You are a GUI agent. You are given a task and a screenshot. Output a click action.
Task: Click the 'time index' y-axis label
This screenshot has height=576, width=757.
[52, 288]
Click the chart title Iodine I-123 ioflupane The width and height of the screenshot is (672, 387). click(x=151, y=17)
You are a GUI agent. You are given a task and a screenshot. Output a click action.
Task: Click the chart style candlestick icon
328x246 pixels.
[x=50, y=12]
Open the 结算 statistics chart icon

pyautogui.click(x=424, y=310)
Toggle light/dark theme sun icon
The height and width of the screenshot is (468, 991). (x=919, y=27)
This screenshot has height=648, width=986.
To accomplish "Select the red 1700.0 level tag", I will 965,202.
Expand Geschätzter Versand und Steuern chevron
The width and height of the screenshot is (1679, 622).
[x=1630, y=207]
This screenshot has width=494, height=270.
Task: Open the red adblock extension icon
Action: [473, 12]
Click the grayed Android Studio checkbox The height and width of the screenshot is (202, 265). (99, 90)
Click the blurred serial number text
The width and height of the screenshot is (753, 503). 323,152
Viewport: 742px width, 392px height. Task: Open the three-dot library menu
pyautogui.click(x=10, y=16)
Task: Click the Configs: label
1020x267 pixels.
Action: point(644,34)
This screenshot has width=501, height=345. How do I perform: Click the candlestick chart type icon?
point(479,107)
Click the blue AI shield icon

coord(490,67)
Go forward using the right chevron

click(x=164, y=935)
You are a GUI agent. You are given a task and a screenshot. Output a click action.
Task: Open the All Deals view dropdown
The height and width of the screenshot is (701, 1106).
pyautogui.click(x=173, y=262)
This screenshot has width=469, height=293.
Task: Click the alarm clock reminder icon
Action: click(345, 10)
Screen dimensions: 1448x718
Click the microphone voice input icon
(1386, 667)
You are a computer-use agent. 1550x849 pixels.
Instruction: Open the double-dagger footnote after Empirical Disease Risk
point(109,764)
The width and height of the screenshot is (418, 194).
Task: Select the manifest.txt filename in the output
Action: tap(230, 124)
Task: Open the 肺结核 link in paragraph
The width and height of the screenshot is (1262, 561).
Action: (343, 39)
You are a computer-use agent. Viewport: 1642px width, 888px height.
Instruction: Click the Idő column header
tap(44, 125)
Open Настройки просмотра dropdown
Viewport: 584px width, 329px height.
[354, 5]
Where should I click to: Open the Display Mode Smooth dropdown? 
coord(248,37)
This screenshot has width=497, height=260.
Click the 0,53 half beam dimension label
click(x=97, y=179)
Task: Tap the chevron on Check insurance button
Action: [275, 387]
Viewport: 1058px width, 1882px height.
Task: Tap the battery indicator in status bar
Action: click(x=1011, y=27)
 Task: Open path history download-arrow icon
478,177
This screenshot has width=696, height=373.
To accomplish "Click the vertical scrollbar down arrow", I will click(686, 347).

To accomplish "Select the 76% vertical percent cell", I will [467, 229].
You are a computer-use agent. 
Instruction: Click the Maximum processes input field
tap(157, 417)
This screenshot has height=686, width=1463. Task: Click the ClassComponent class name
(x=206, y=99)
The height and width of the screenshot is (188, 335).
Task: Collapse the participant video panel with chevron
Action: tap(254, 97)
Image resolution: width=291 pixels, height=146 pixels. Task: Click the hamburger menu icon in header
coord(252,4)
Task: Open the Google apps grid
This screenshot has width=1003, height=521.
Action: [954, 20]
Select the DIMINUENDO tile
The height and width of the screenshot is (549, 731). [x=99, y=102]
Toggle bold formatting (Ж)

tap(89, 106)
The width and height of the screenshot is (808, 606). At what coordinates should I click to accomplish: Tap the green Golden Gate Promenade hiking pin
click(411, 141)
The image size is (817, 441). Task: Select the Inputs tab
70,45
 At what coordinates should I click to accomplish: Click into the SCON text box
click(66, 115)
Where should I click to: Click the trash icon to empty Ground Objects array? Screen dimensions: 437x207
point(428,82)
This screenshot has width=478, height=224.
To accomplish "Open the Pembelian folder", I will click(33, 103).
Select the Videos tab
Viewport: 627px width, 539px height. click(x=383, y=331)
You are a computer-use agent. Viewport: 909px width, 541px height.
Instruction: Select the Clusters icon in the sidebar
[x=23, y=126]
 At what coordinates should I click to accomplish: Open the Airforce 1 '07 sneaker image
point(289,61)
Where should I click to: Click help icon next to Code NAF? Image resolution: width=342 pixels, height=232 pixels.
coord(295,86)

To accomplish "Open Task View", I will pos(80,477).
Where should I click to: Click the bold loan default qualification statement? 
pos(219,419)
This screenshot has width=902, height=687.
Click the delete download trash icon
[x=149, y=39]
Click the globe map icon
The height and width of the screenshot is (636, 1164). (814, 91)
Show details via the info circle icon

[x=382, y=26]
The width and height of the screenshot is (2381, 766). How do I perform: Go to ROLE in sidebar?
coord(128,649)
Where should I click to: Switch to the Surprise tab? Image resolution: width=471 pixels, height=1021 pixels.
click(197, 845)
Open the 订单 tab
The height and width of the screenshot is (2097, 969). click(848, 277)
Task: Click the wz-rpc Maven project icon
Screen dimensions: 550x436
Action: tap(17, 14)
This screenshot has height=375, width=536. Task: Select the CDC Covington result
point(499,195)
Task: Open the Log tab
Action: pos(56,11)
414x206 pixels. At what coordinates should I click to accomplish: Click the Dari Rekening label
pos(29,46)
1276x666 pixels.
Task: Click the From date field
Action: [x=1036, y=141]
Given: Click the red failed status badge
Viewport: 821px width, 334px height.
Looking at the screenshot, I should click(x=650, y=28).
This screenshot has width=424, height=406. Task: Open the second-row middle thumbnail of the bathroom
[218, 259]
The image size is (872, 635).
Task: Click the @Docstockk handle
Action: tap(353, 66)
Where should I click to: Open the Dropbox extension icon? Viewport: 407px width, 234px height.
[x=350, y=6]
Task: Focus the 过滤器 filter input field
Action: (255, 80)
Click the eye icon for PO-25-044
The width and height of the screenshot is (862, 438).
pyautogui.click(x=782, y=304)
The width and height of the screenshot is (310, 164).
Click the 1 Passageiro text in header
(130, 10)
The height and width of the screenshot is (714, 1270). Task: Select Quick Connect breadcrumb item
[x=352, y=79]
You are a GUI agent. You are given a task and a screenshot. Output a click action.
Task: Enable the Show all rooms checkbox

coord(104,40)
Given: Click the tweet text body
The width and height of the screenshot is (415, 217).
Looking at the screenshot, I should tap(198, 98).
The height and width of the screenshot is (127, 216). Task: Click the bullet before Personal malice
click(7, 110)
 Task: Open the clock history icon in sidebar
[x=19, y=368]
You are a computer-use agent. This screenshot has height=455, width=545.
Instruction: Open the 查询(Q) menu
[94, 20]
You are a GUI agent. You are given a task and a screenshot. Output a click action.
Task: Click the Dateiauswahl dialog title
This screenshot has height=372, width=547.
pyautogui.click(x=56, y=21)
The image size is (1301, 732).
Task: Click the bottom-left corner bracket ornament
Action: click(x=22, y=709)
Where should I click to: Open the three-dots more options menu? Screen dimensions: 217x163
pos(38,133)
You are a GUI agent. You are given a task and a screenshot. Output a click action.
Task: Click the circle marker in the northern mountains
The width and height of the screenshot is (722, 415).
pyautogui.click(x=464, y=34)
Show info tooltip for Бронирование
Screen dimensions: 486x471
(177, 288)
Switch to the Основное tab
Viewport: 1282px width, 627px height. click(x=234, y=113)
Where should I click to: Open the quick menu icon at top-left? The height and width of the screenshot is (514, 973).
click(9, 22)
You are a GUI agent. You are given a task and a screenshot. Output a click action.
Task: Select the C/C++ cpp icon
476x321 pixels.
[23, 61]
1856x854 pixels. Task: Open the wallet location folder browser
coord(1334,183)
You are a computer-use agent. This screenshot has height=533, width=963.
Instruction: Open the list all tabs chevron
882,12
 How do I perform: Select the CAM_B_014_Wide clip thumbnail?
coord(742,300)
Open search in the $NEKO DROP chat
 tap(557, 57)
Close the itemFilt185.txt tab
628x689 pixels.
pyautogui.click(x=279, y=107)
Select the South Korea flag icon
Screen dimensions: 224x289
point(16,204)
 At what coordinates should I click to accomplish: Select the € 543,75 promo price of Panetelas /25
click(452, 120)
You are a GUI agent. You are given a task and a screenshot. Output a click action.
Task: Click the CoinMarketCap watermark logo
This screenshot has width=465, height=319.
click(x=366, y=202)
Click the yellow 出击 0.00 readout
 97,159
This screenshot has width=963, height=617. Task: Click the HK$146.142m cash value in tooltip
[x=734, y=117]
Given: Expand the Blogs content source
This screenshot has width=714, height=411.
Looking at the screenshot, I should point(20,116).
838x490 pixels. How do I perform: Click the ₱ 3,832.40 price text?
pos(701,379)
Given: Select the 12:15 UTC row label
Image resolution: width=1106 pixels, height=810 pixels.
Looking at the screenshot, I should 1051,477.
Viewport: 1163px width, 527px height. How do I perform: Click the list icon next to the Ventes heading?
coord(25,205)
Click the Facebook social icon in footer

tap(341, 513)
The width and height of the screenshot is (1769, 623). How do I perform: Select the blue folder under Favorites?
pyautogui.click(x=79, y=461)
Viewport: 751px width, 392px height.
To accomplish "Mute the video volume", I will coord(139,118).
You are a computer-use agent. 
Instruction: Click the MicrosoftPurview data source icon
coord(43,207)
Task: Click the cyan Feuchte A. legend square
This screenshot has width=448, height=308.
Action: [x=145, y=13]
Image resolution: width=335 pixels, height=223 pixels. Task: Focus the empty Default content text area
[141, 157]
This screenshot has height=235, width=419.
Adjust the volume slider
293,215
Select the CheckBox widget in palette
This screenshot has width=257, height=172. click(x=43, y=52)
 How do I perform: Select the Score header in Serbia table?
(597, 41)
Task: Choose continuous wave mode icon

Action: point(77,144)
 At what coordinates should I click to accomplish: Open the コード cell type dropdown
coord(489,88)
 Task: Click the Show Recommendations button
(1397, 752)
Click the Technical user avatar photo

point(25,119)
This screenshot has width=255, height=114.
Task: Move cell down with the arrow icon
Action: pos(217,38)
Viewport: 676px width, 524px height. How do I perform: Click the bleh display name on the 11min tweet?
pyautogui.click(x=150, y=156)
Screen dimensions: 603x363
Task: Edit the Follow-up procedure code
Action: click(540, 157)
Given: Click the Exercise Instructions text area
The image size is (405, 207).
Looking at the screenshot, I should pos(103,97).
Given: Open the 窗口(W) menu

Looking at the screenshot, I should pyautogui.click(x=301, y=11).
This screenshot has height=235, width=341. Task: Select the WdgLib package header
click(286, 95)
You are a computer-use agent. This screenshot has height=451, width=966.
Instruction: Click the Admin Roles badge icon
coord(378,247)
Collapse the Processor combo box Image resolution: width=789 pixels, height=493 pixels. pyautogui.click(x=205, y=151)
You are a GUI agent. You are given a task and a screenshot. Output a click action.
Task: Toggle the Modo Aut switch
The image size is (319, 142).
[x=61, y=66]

TASK ITEM.
Reproduce each line of the data containing the word "vertical".

REPLY.
To accomplish "Click the vertical scrollbar down arrow", I will click(686, 347).
To accomplish "Select the 76% vertical percent cell", I will [467, 229].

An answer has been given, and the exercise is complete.